La plupart des stratégies pédagogiques employées sont semblables à celles utilisées en éducation thérapeutique par le soignant (tableau 4) : l’approche axée sur l’empowerment est au cœur des préoccupations pédagogiques et soignantes.
Il y a dix ans, aurait-on imaginé de telles innovations dans le partage de la connaissance à travers le monde ? Probablement pas. Mais cette générosité pédagogique présente quelques freins à une utilisation incontestable.
D’abord, et particulièrement pour la santé, la rapidité d’évolution des contenus nécessite des ajustements très fréquents et donc la réalisation de nouvelles séquences vidéos.
Ensuite, sous un aspect de diffusion très large, un MOOC exige malgré tout un certain degré d’alphabétisation numérique et une connexion internet adaptée. Ce type de formation n’est donc pas accessible à toutes les catégories sociales et économiques et n’est pas réellement sans frontières.
En outre, un MOOC demande du temps et des efforts aux participants, notamment une capacité à autoréguler son apprentissage. C’est pourquoi, le taux d’achèvement des MOOC est connu pour être très bas (5-15% des participants inscrits), mais cela ne signifie pas que le reste des participants ait arrêté de suivre les vidéos.
Les MOOC sont-ils seulement un effet de mode ou vont-ils transformer de façon définitive le monde de la formation, en particulier en santé ? Vont-ils modifier la médecine, comme se le demande le British Medical Journal ?13
Les avantages des MOOC sont indéniables pour l’apprenant : gratuité, facilité d’accès, utilisation de technologies médias qui rendent la formation attractive… Ses inconvénients, objectivés par le taux d’abandons très élevé et la difficulté à mesurer l’impact de la formation,14 ont déjà amené certaines évolutions : apparition de MOOC plus connectivistes, évitant de laisser l’apprenant seul face à son écran, intégration du MOOC au sein d’un processus d’apprentissage plus complet (par exemple en classe inversée, c’est-à-dire lors de l’utilisation du MOOC pour la partie théorique d’une classe inversée, où l’apprenant suit le cours chez lui et retrouve l’enseignant pour les questions ou l’application du cours). Côté santé, on peut parler d’une avancée vers l’empowerment du grand public grâce à des MOOC d’enseignement en santé (nutrition, activité physique). Ils donnent un rôle actif à l’individu, en cherchant à l’accompagner dans la réalisation de son plein potentiel de santé.

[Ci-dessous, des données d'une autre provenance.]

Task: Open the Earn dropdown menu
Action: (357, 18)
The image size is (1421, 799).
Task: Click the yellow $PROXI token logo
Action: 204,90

Au-delà même du contenu formel apporté par une telle formation, le MOOC est aussi l’occasion :
de créer une communauté de pratique, utile à l’échelle individuelle comme collective ;
d’amener l’apprenant vers une transformation de son identité professionnelle ;15
de créer une dynamique d’autoformation continue pour tous et en tous temps.
Enjeux de visibilité entre universités ou réelle volonté de diffuser le savoir ? Ce qui est sûr, c’est que l’enseignement et la santé passent désormais par la révolution numérique et que les MOOC sont probablement une porte d’entrée à un nouveau rapport à la connaissance.